Uruguay is a little smaller than the United Kingdom and about the same size as the state of Washington. It lies on the east coast of South America between 30° and 35°S. It is bordered on the north by Brazil and on the west by the River Uruguay, which forms the border with Argentina. Most of the country is low-lying and rather flat, with the highest hills rising to about 450 m/1,500 ft.
The climate of Uruguay is similar to that of the Pampas region of Argentina and because of the level nature of the country there is little variation of weather and climate within Uruguay, The table for Montevideo is representative of the coastal districts and there are only slight differences between these and the areas farther inland.

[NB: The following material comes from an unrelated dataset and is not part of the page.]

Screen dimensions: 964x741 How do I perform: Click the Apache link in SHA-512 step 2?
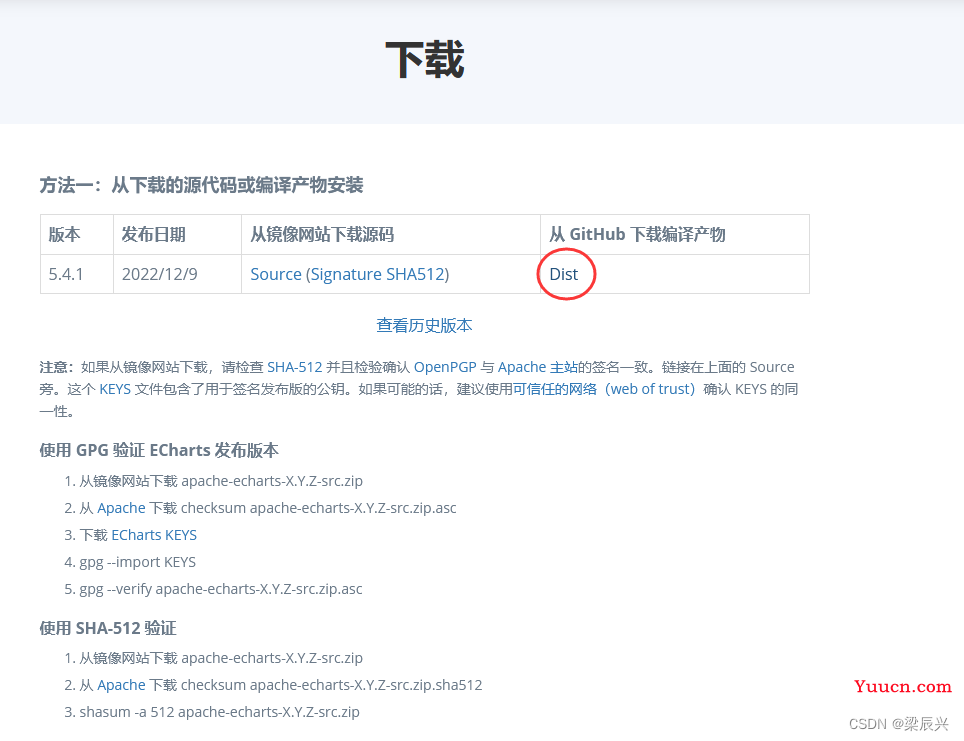click(121, 685)
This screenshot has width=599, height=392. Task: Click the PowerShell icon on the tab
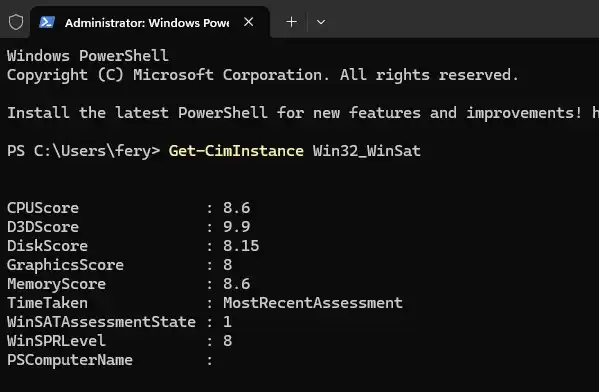tap(47, 22)
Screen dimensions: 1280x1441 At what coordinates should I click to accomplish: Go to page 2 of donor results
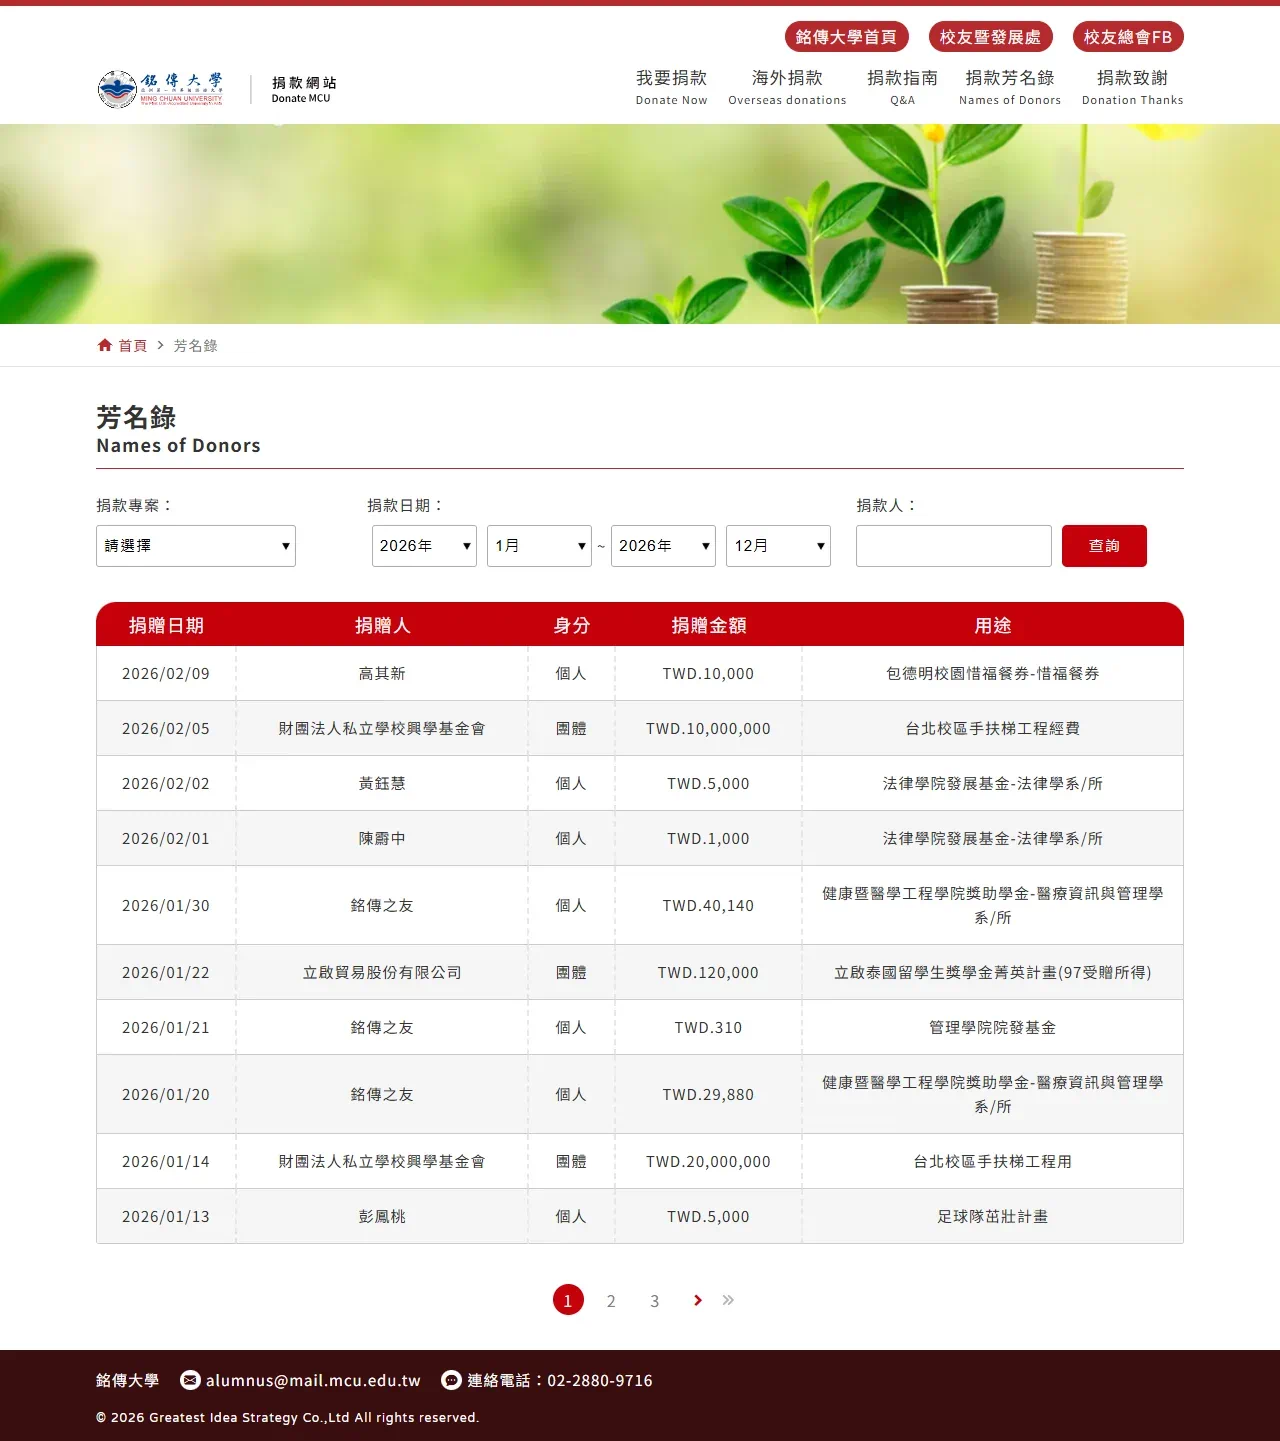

Most of Uruguay has a moderate annual rainfall of about 1,000 mm/40 in; this is well distributed throughout the year but the autumn months tend to be slightly wetter. Rain falls on a comparatively small number of days; about one day in five at all seasons. Thus the rainfall, when it occurs, is often moderate to heavy.
The summers are warm but not as hot as in some other countries in similar latitudes, such as the southern Atlantic coastlands of the USA or parts of southeast Australia. Winters are mild and frost and snow are very rare. Southerly winds can bring occasional spells of colder weather, which may be associated with squally winds or gales in the estuary of the Rio de la Plata. However, such outbreaks of colder polar air from Antarctica are much modified after they have crossed some thousands of miles of warmer water in the South Atlantic.
Inland the summer temperatures are a little higher than those found on the coast. Sunshine hours are high in Uruguay, ranging from five to six hours a day in winter to as much as nine to ten in summer. The climate of Uruguay is rarely uncomfortable or unpleasant and can be described as healthy for most of the year.